Published in Efinancialcareers
Banks might be holding back on layoffs in their London IBD teams, but this doesn’t mean their juniors are automatically safe. Recruiters say the past few months have seen a spate of exits after analysts and associates were accused of abusing expenses systems.
Bank of America Merrill Lynch is rumoured to have dismissed several juniors from its London TMT team recently after discovering expenses anomalies. Morgan Stanley is understood to have dismissed a junior from its Benelux team on the same basis. Both banks declined to comment.

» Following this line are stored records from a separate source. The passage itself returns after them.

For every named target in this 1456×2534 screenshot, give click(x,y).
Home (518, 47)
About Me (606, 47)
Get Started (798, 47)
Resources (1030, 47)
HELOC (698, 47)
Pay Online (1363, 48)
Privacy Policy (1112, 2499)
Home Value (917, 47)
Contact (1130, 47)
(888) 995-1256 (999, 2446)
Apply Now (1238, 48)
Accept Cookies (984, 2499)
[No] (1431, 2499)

The exits come as banks look for ways to cut costs. Morgan Stanley reputedly restricted access to its photocopying machines earlier this year and Goldman Sachs has asked staff at its asset management division to restrict non-essential travel.
Analysts and associates at investment banks are typically allowed to order meals worth around £20 if they work past 8pm and to get free cabs home if they work past 10pm. They’ve been known to rack up big expenses in the past, with one analyst boasting that he ate $3k of food in his first year.

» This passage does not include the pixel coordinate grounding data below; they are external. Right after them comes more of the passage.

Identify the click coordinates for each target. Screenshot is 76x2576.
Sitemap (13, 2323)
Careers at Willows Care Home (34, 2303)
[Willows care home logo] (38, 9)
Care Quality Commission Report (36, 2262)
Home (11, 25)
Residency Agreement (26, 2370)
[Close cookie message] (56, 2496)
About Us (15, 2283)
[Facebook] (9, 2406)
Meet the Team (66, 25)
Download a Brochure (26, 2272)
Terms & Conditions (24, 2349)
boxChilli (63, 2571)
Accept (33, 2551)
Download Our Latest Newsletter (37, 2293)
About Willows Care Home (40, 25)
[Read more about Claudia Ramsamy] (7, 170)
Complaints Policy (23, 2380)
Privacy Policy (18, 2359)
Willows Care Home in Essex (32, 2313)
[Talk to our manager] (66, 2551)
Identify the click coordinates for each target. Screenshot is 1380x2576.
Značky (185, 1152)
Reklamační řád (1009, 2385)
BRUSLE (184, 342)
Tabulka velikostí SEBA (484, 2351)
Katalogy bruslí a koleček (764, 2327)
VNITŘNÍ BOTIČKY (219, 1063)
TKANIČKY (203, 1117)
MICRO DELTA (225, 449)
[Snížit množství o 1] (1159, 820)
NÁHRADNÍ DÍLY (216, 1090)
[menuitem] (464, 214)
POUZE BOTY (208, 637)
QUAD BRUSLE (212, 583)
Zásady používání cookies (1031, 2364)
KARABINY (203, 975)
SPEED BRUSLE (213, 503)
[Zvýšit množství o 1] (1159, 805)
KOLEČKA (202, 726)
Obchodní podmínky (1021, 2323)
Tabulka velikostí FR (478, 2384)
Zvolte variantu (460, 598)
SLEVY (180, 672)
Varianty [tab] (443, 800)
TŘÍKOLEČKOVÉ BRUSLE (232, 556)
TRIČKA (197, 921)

Now it looks like banks are reining those expenses in. Recruiters say any expenses infractions are being dealt with harshly – and sometimes unfairly, with irregularities seized upon as an excuse to let people go. Ronnie Fox, a London employment lawyer, says there’s a general unwillingness to tolerate attempts to play the expenses system – and not just in banking: “A law firm recently messaged its staff to say that staying on at work until 10.10pm to take advantage of the 10pm taxi rule was an abuse of its policy.”
Some associates have done far worse than game expenses though. Last week, 24 year-old ex-Barclays associate Mitchell Bayer-Goldman was convicted of punching a bouncer in the eye after refusing to pay a £500 bar tab at a London club. Bayer Goldman joined Barclays’ IBD division in 2012 and was promoted to associate in February this year (which seems a long delay in light of the new two year analyst programmes at Goldman Sachs and elsewhere). Warwick graduate Bayer-Goldman is no longer on Barclays’ payroll, predictably.